• _Assignment_: Starting with the line that has "The image size is (309, 184)." in the records below and stopping after the line that has "Given: Select Appraisals", output every line exactly and nothing else; skip pictures.

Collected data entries
▶

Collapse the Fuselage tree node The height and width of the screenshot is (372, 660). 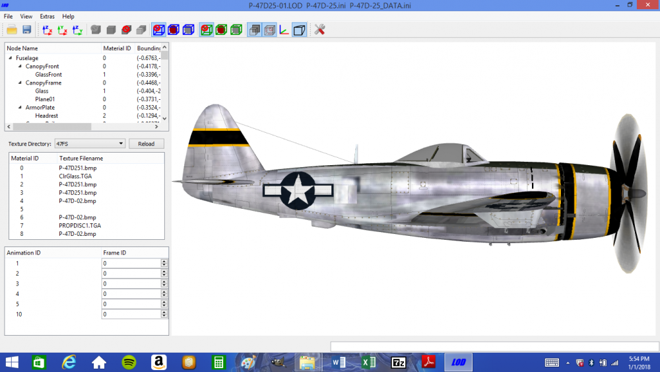[x=11, y=57]
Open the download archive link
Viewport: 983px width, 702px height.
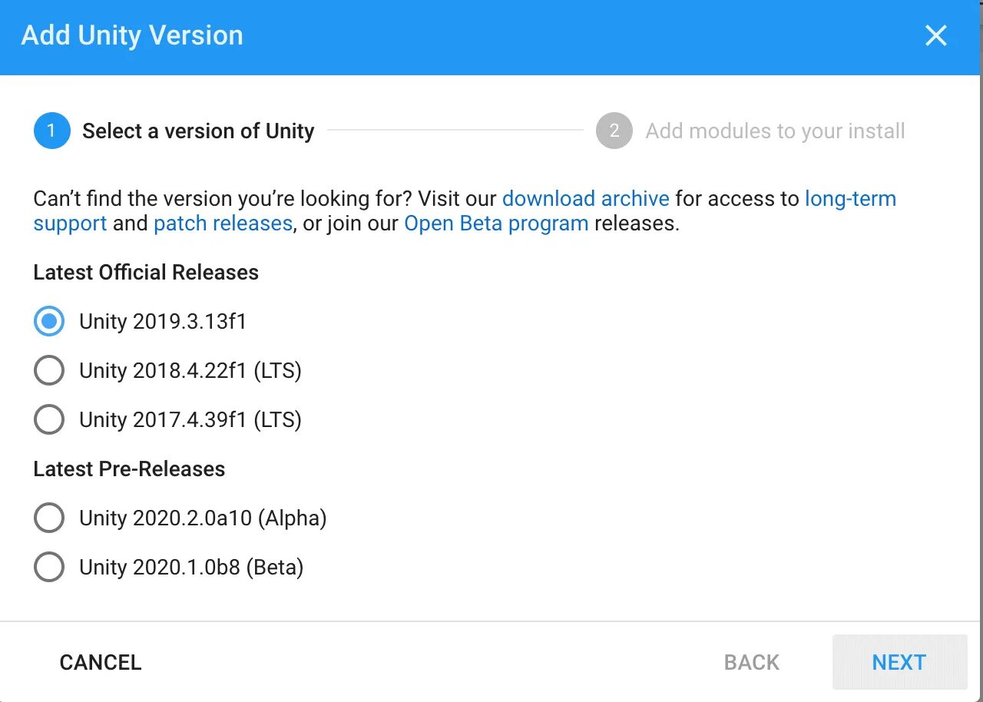click(585, 199)

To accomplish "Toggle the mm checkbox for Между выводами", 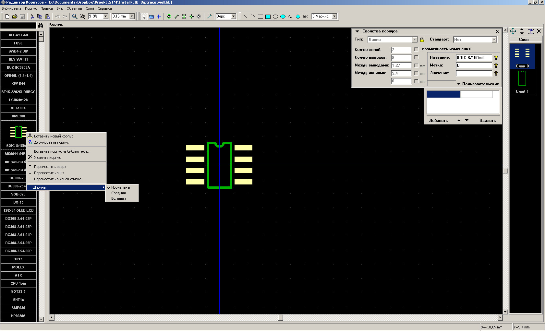I will 416,65.
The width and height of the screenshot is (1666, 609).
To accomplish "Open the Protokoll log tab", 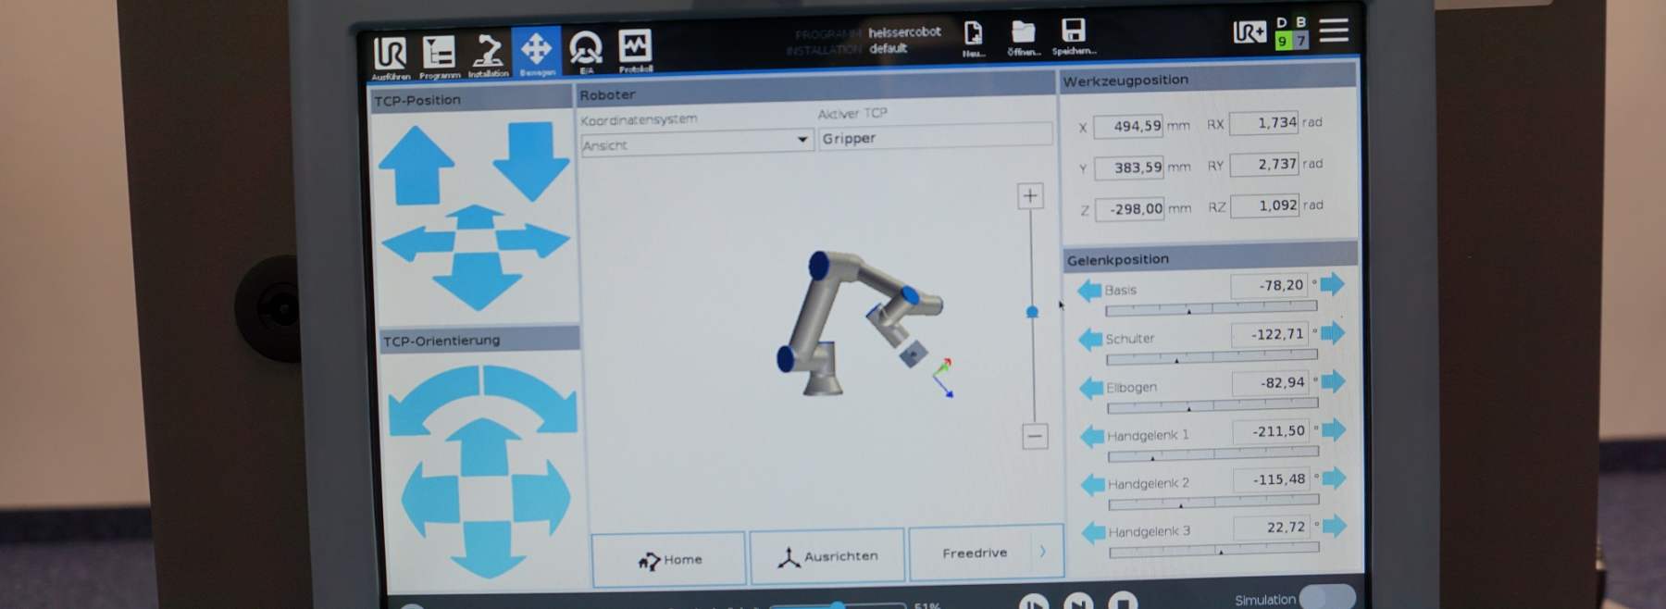I will [x=635, y=49].
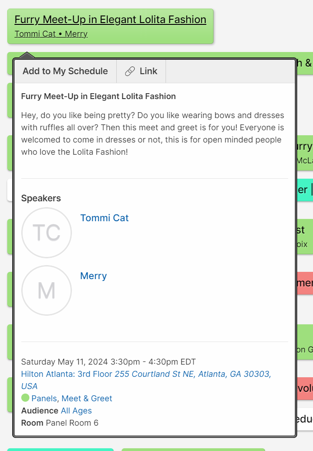
Task: Click the 255 Courtland St NE address
Action: pos(192,374)

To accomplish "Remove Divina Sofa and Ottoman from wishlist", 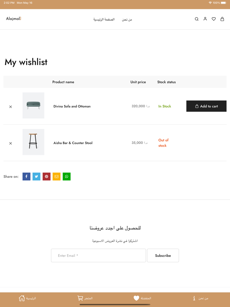I will 11,107.
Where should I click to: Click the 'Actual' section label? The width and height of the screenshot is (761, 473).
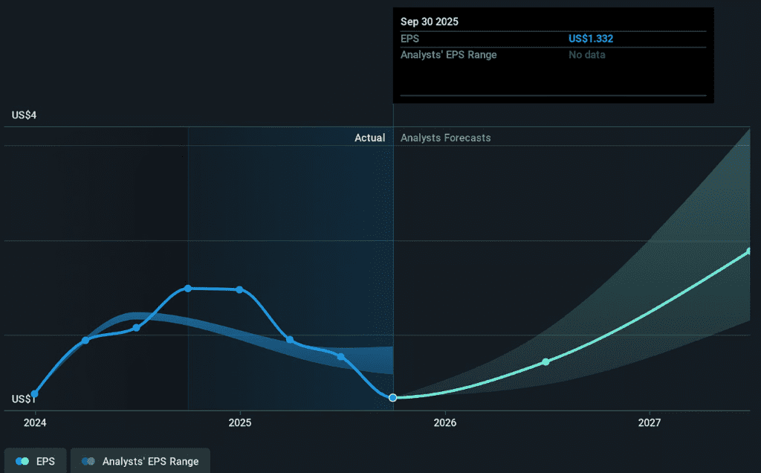coord(369,138)
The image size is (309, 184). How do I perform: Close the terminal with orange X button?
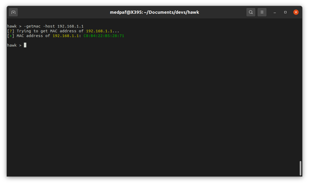(x=296, y=12)
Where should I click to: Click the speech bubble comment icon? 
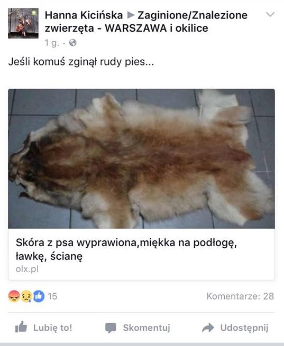pos(111,328)
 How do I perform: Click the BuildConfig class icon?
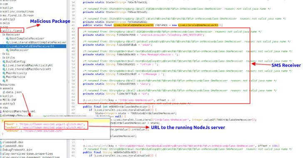point(4,62)
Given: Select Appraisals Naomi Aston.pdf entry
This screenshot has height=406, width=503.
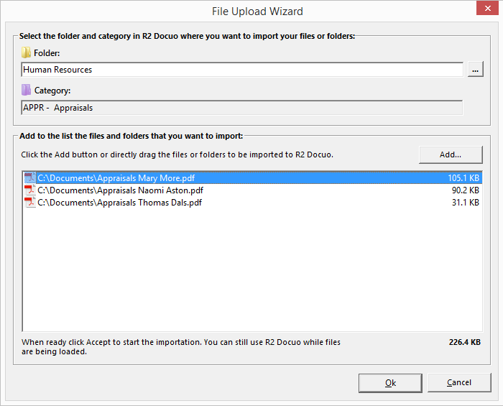Looking at the screenshot, I should click(253, 190).
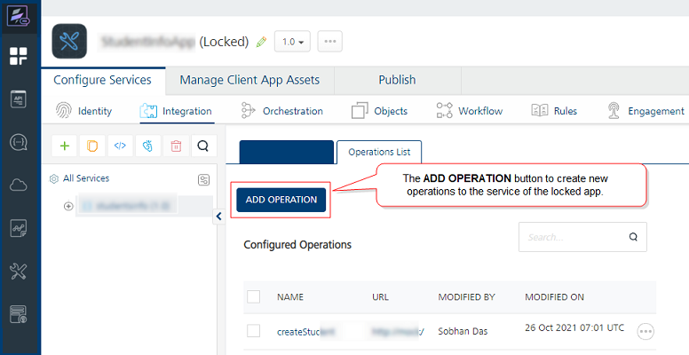Image resolution: width=689 pixels, height=355 pixels.
Task: Click the green plus add service icon
Action: pyautogui.click(x=64, y=146)
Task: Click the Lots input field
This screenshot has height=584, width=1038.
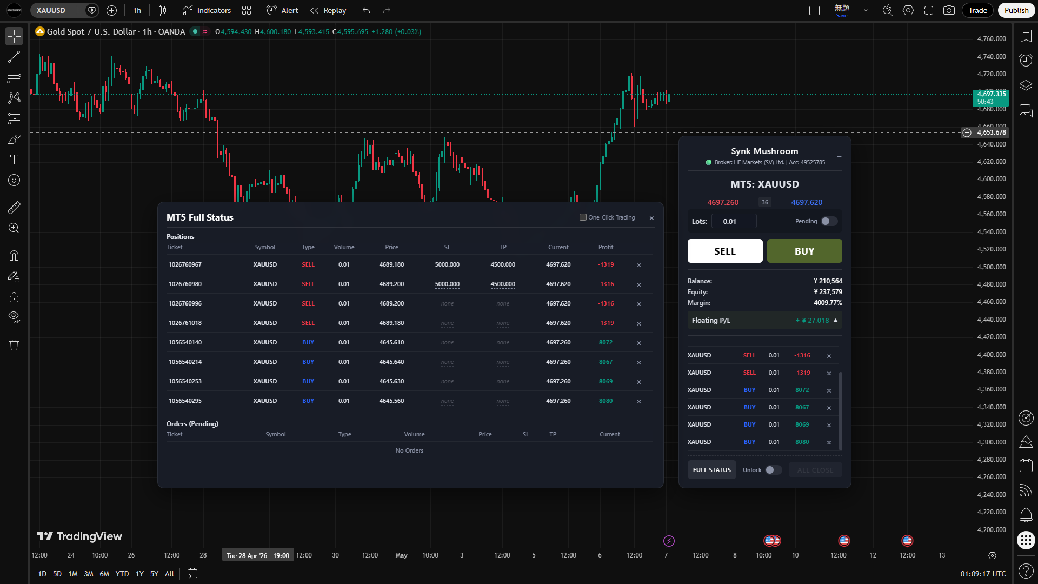Action: tap(734, 221)
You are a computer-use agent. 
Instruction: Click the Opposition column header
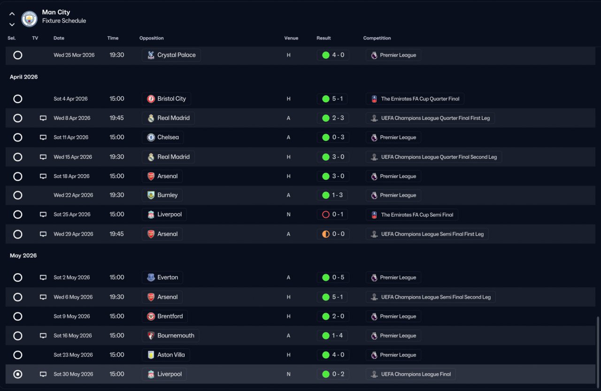click(152, 38)
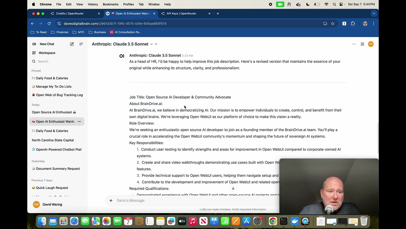Expand the Chrome tab search dropdown
Screen dimensions: 406x229
[374, 13]
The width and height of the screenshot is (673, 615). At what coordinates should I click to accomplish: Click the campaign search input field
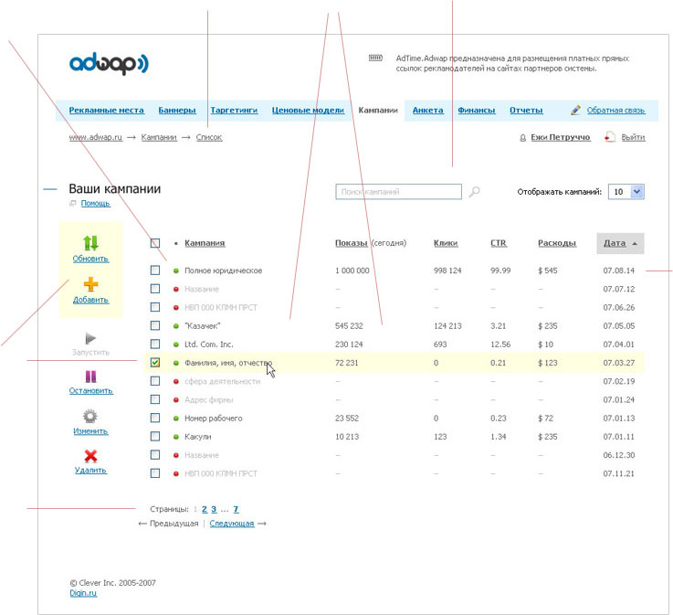(398, 192)
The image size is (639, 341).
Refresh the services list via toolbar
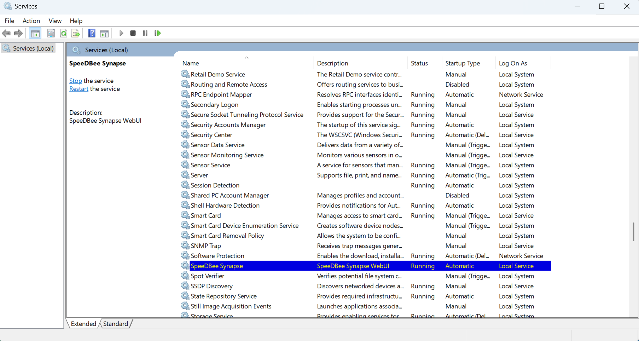point(64,34)
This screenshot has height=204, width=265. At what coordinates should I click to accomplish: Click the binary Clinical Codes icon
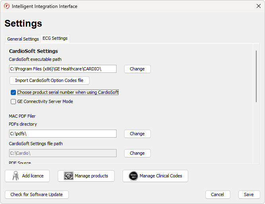[133, 176]
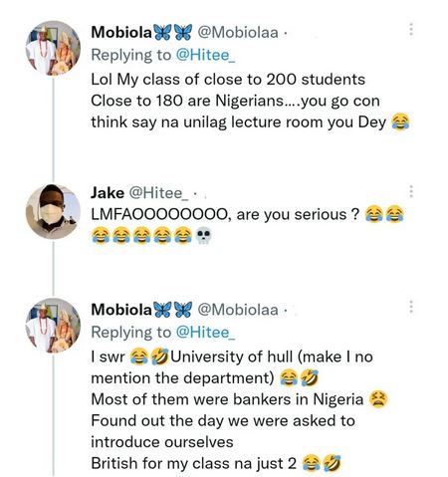
Task: Open Mobiola display name on first tweet
Action: tap(121, 32)
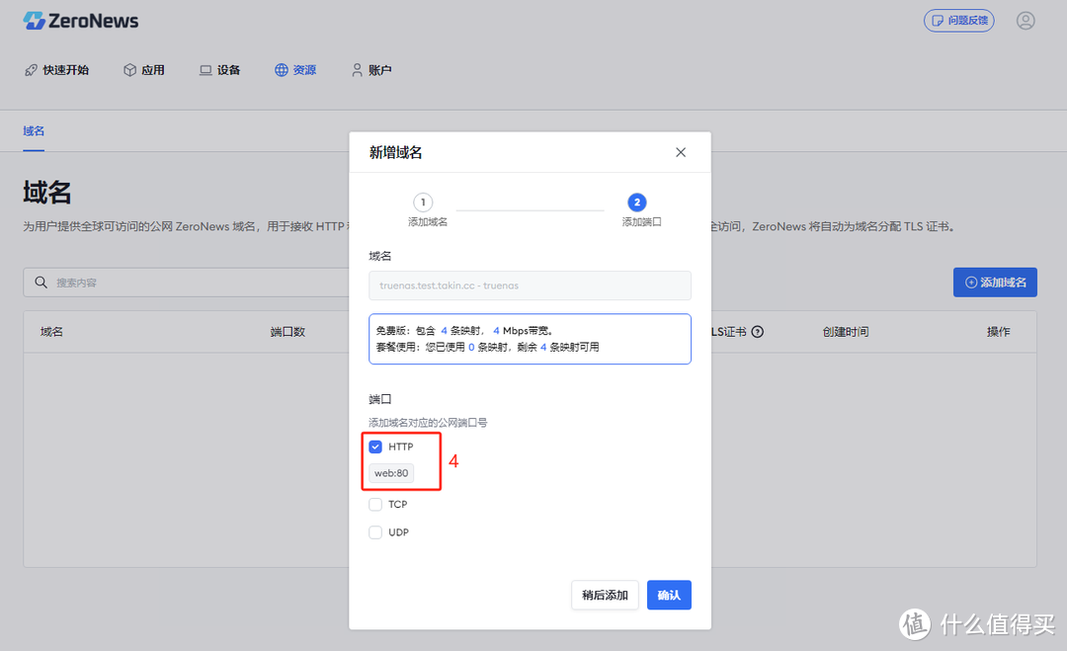Screen dimensions: 1067x651
Task: Confirm with the 确认 button
Action: click(x=669, y=595)
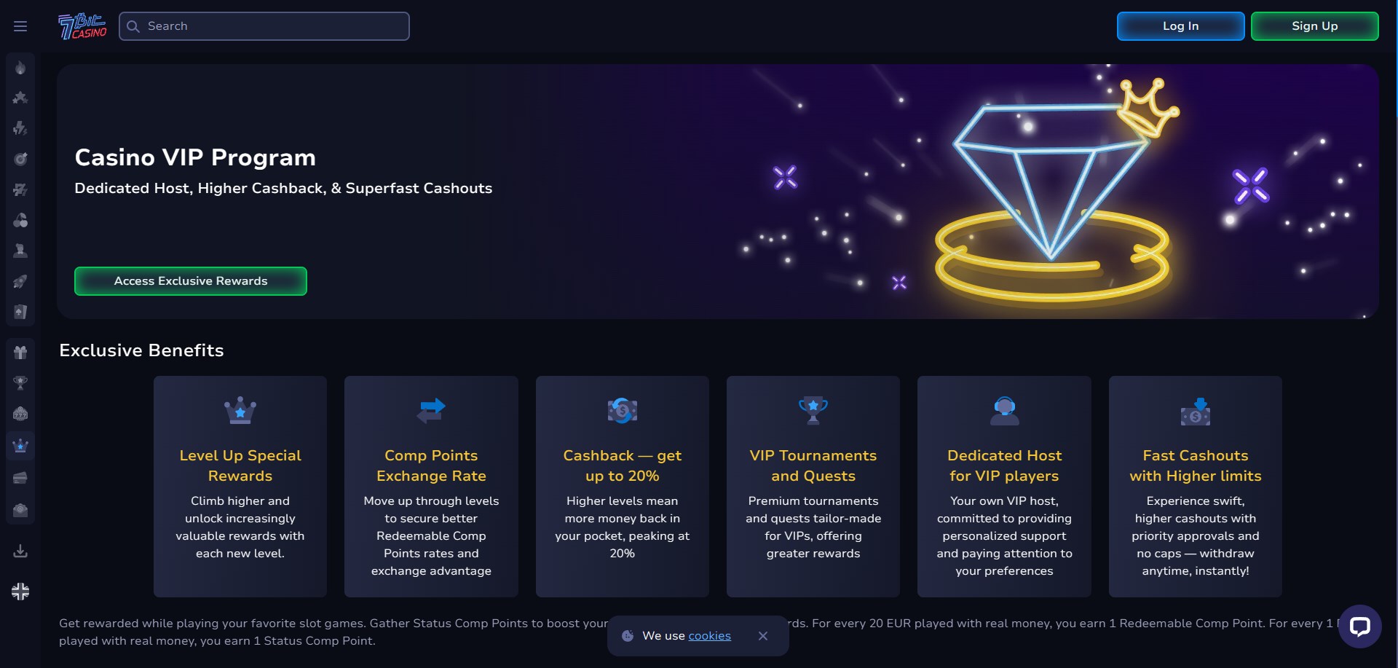Open the cherries slots sidebar icon
The width and height of the screenshot is (1398, 668).
tap(20, 220)
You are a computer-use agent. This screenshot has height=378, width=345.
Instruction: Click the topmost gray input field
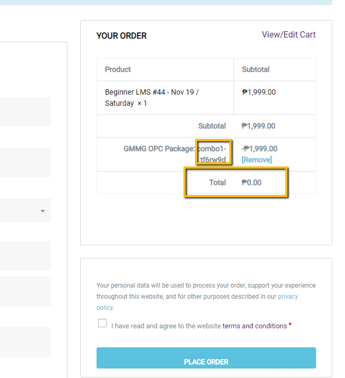(x=25, y=112)
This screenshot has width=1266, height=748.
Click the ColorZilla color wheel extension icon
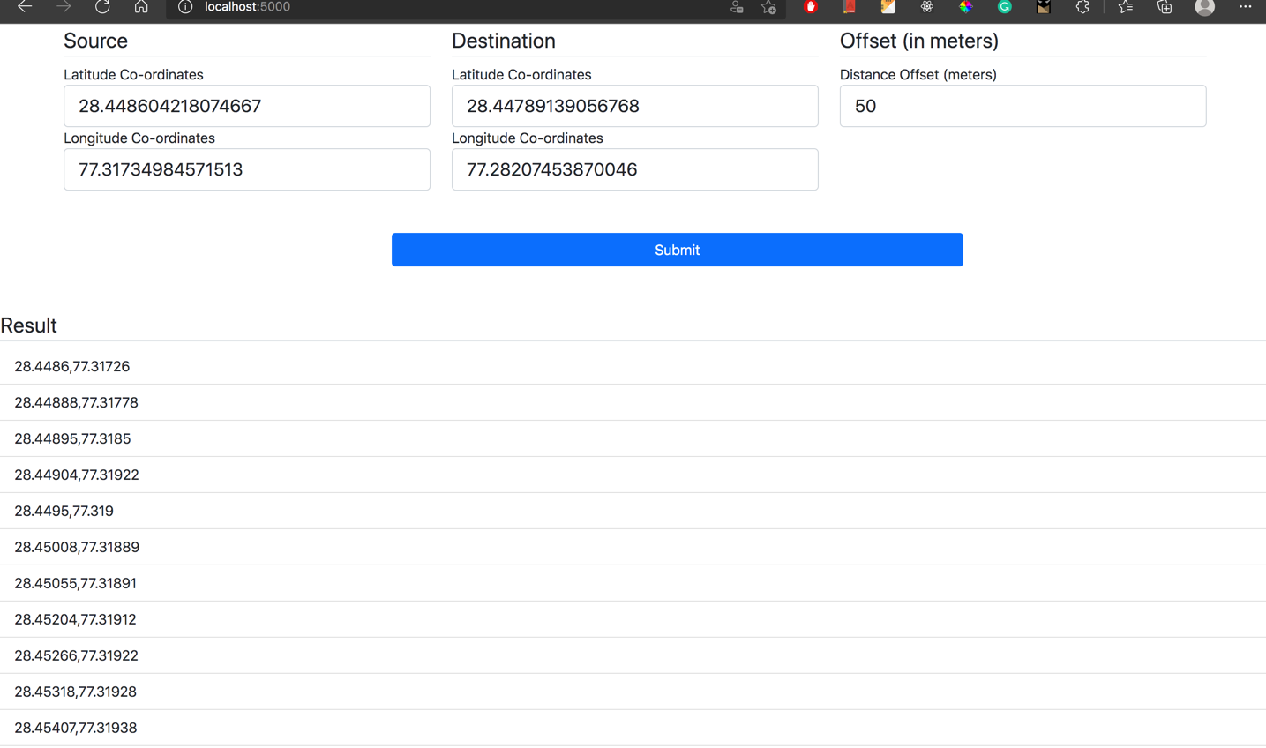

◀

• _Completed exercise_:
The image size is (309, 184). How do I perform: Close the terminal with orange X button?
(x=296, y=12)
Where should I click to: Click the speech bubble comment icon? 
pos(111,328)
 How do I perform: Click the BuildConfig class icon?
point(4,62)
Given: Select Appraisals Naomi Aston.pdf entry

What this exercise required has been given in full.